Work to complete
Give only the number of lines below that contain the word "what".

Given data
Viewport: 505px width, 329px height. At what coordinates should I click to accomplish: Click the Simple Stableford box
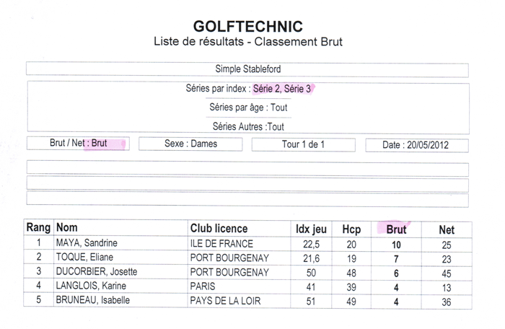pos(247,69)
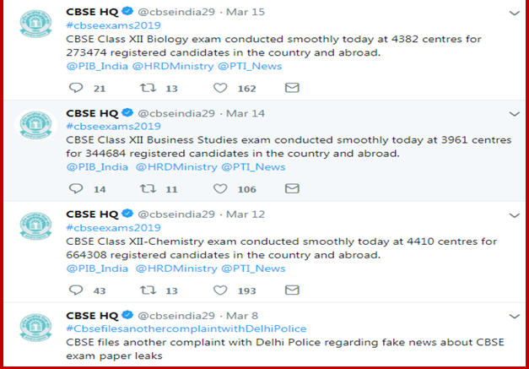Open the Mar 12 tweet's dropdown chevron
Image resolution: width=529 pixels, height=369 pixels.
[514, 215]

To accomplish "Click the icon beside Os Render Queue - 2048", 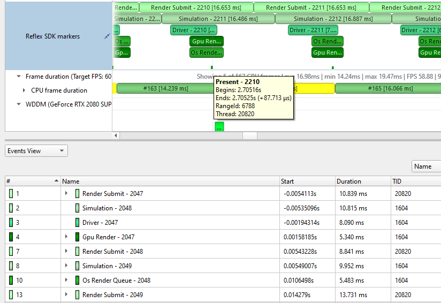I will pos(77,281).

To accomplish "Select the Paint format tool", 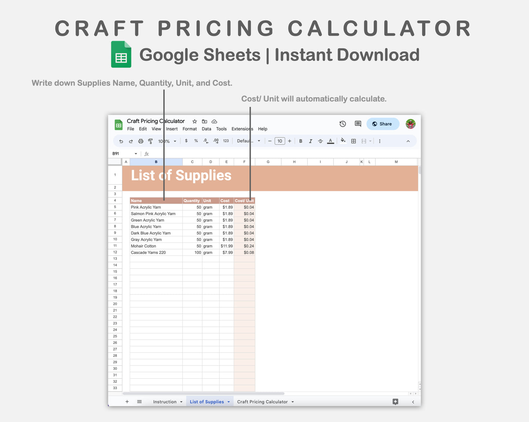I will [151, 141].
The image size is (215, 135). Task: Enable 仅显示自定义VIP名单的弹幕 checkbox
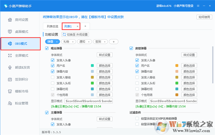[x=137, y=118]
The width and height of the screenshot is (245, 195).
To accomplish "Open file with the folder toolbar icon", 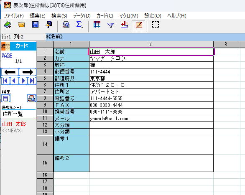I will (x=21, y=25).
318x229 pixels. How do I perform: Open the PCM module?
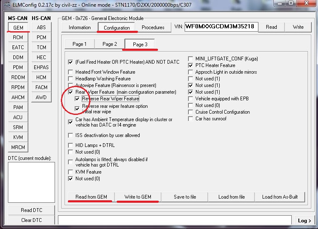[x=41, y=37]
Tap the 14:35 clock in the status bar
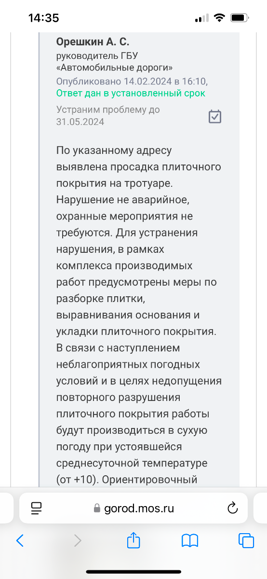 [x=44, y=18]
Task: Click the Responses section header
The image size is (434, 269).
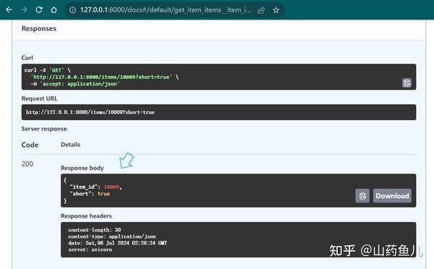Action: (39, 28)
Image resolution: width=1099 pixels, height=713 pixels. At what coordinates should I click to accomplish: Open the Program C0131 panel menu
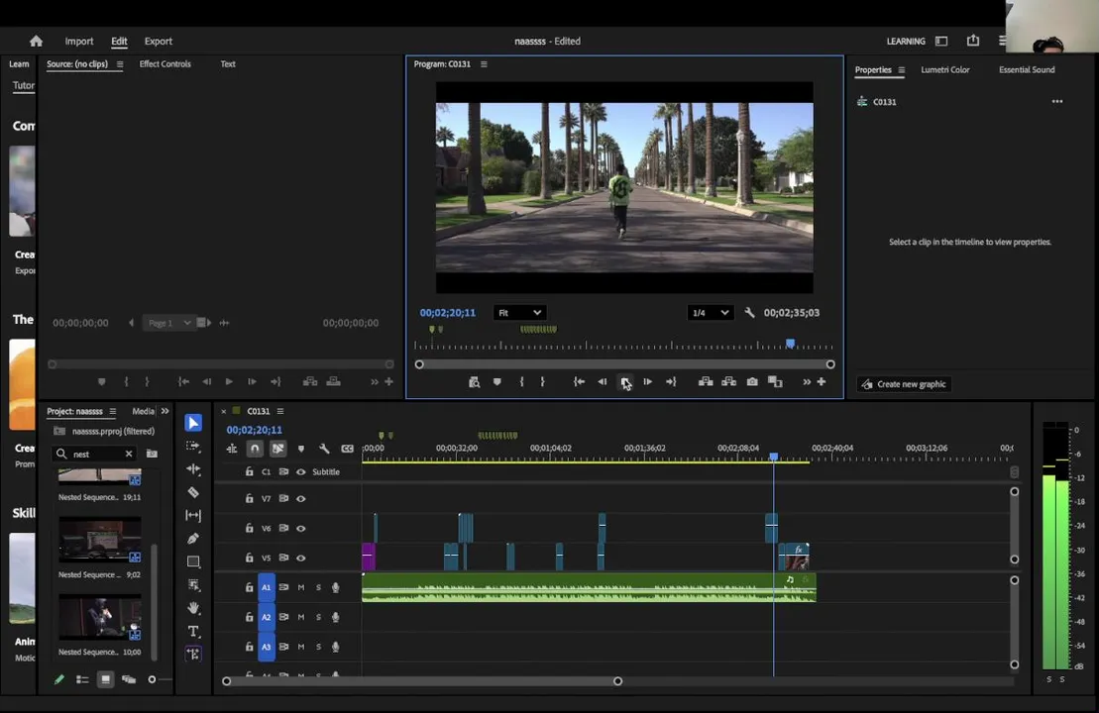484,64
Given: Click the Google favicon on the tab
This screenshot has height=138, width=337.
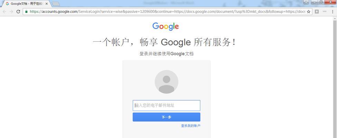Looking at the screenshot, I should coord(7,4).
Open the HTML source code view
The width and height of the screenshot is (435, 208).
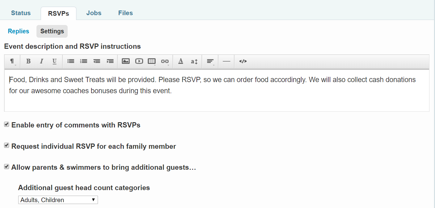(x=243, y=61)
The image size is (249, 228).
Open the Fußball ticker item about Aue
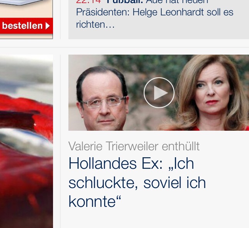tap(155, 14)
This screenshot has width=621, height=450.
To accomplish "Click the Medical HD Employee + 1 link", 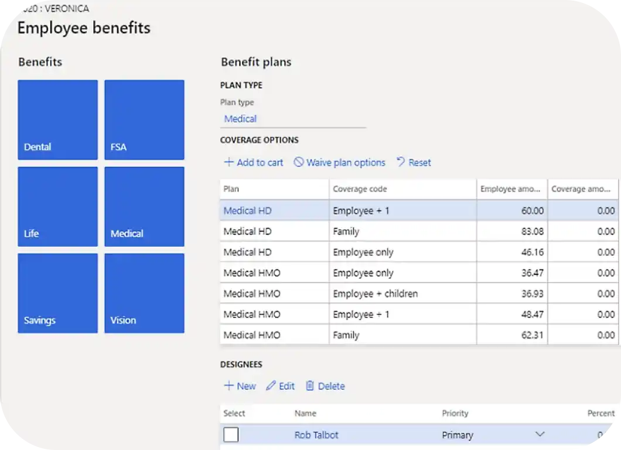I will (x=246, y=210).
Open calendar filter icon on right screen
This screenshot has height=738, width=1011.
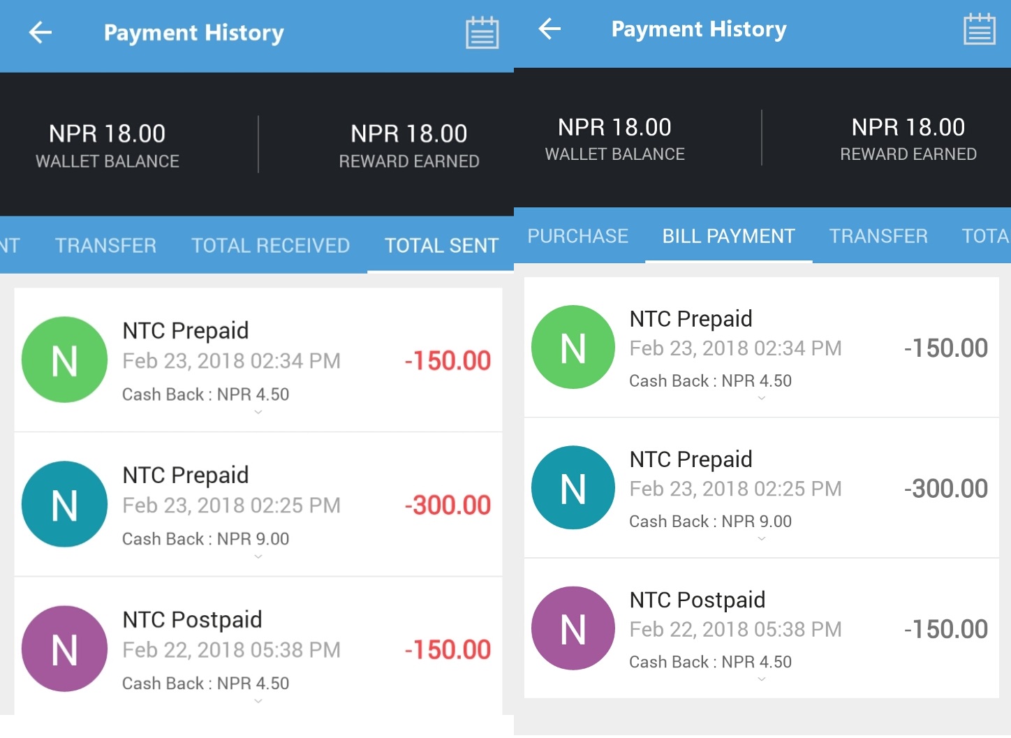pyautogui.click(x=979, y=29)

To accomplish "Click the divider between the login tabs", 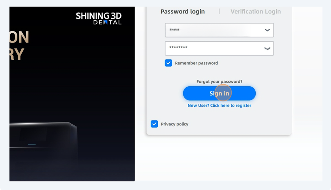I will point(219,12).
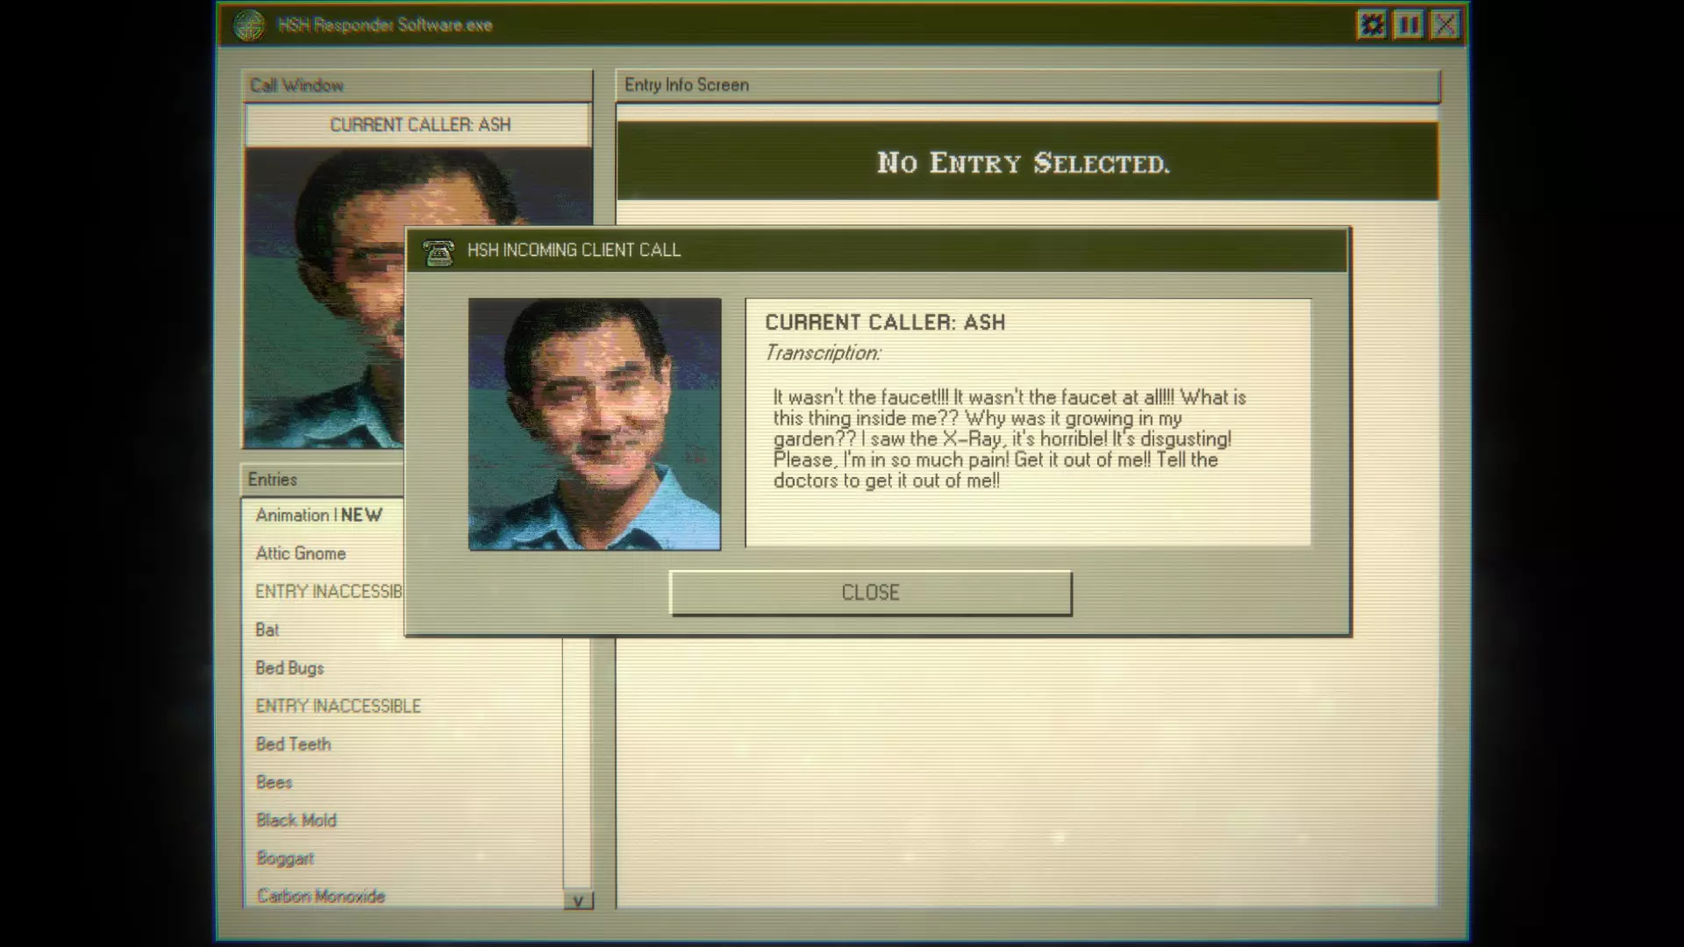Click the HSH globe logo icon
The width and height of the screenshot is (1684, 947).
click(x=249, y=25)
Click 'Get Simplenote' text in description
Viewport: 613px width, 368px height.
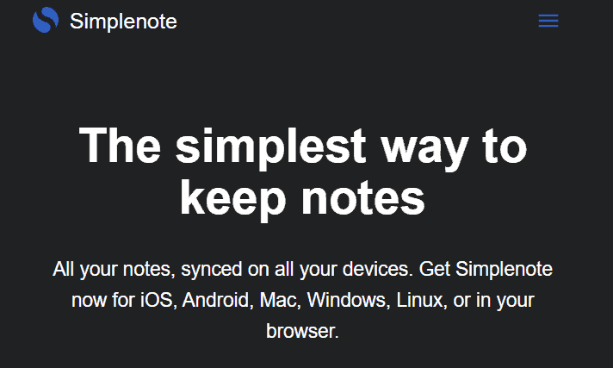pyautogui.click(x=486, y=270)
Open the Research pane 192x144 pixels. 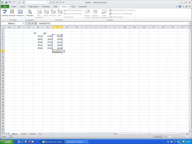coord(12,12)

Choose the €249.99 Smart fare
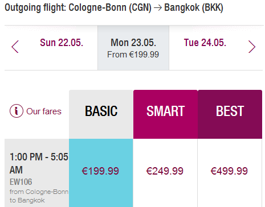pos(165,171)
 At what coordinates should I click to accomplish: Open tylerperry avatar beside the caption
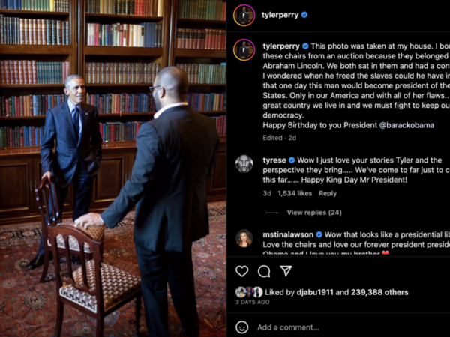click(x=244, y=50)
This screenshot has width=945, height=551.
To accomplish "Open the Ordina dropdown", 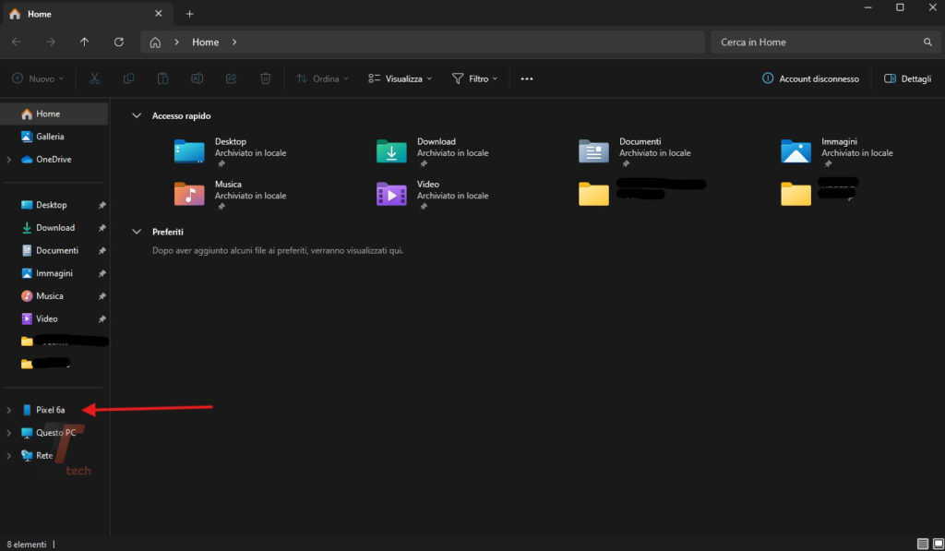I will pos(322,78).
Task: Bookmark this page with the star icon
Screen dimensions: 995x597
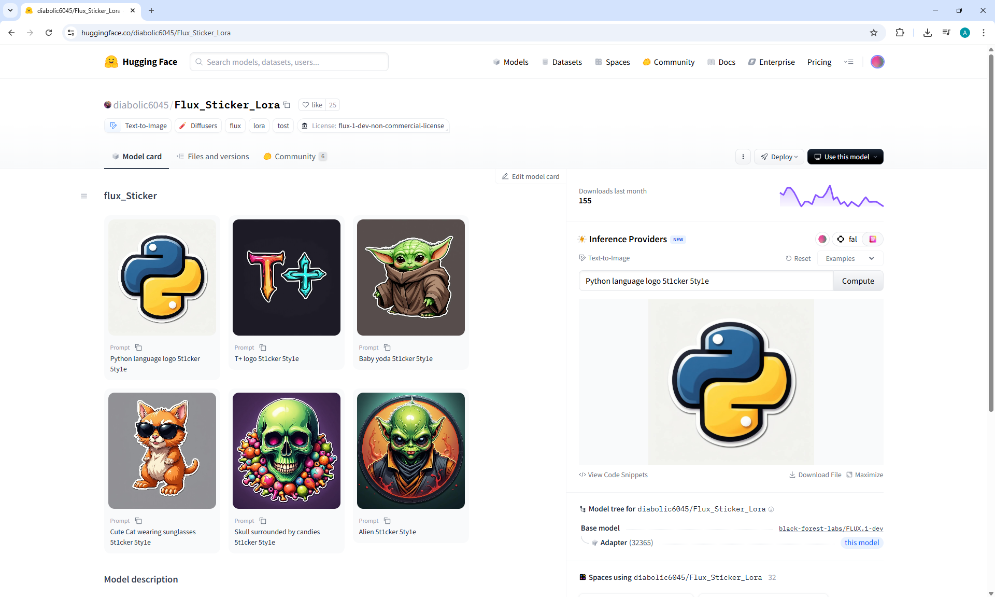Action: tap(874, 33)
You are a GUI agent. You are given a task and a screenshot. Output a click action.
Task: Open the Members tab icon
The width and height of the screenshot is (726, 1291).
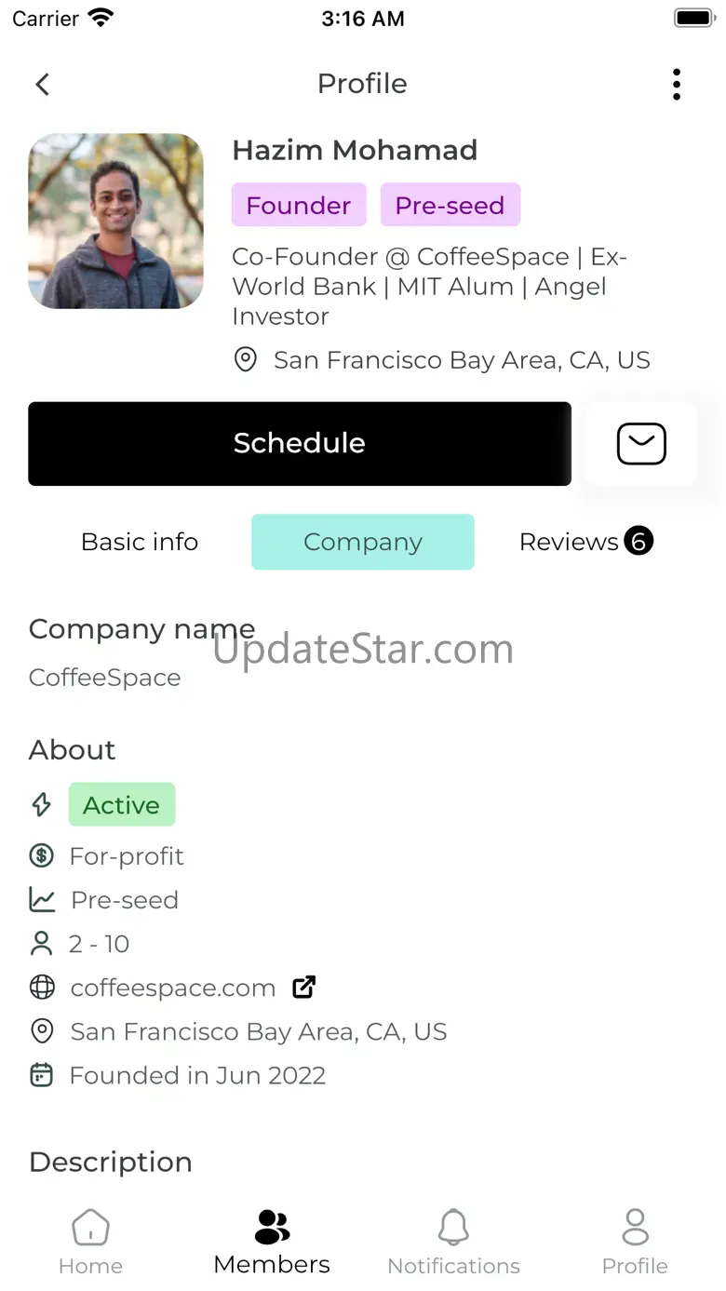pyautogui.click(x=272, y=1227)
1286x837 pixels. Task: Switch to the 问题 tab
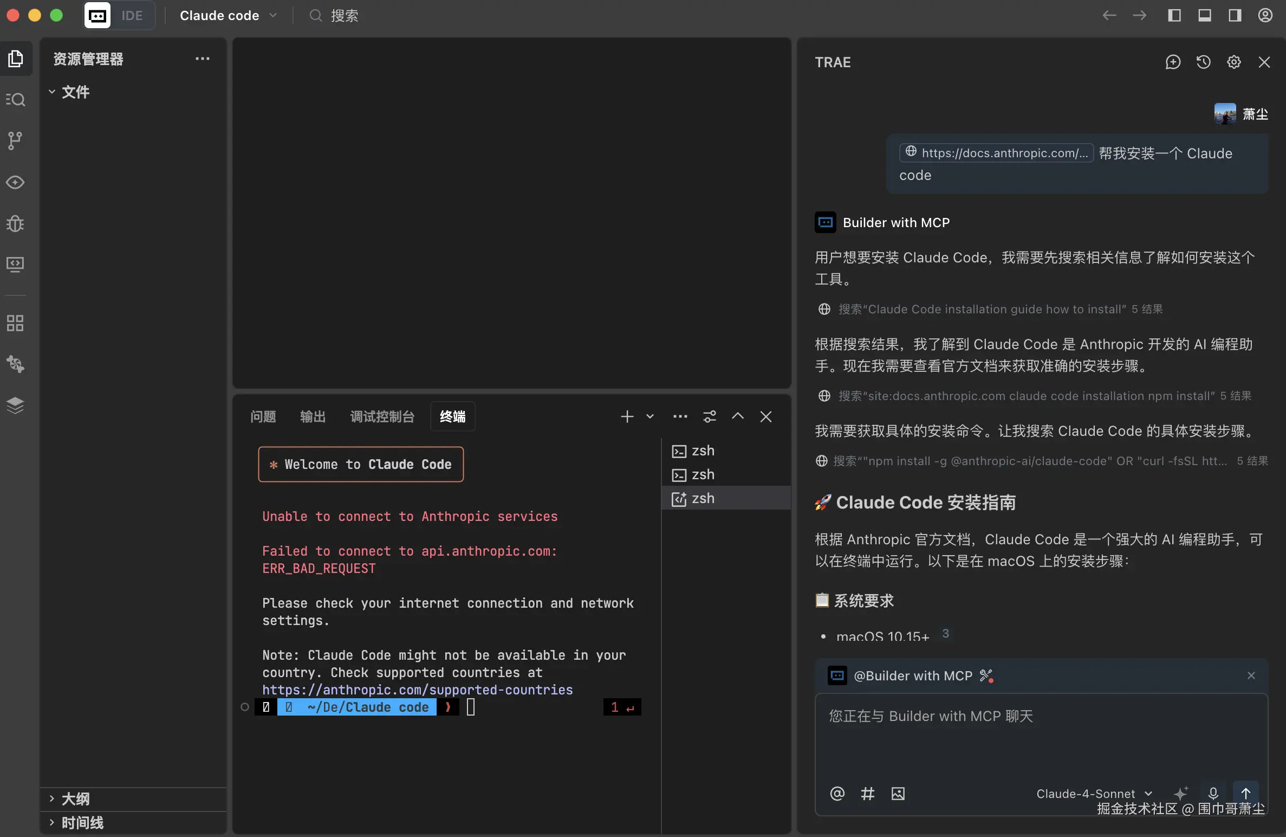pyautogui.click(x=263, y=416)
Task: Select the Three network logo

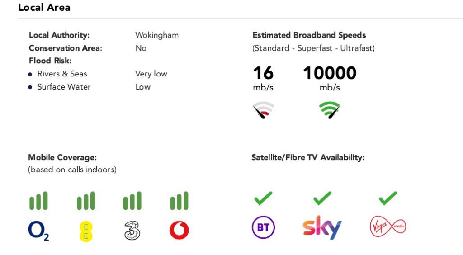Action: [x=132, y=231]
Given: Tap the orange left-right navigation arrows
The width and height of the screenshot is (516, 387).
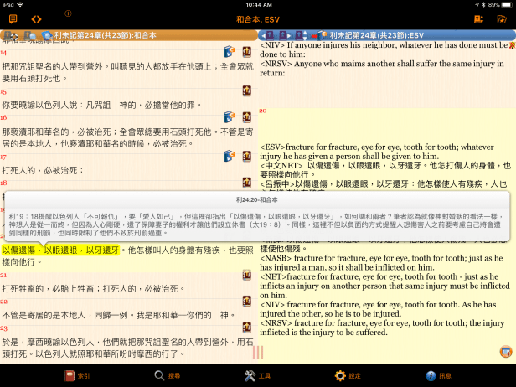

Full answer
3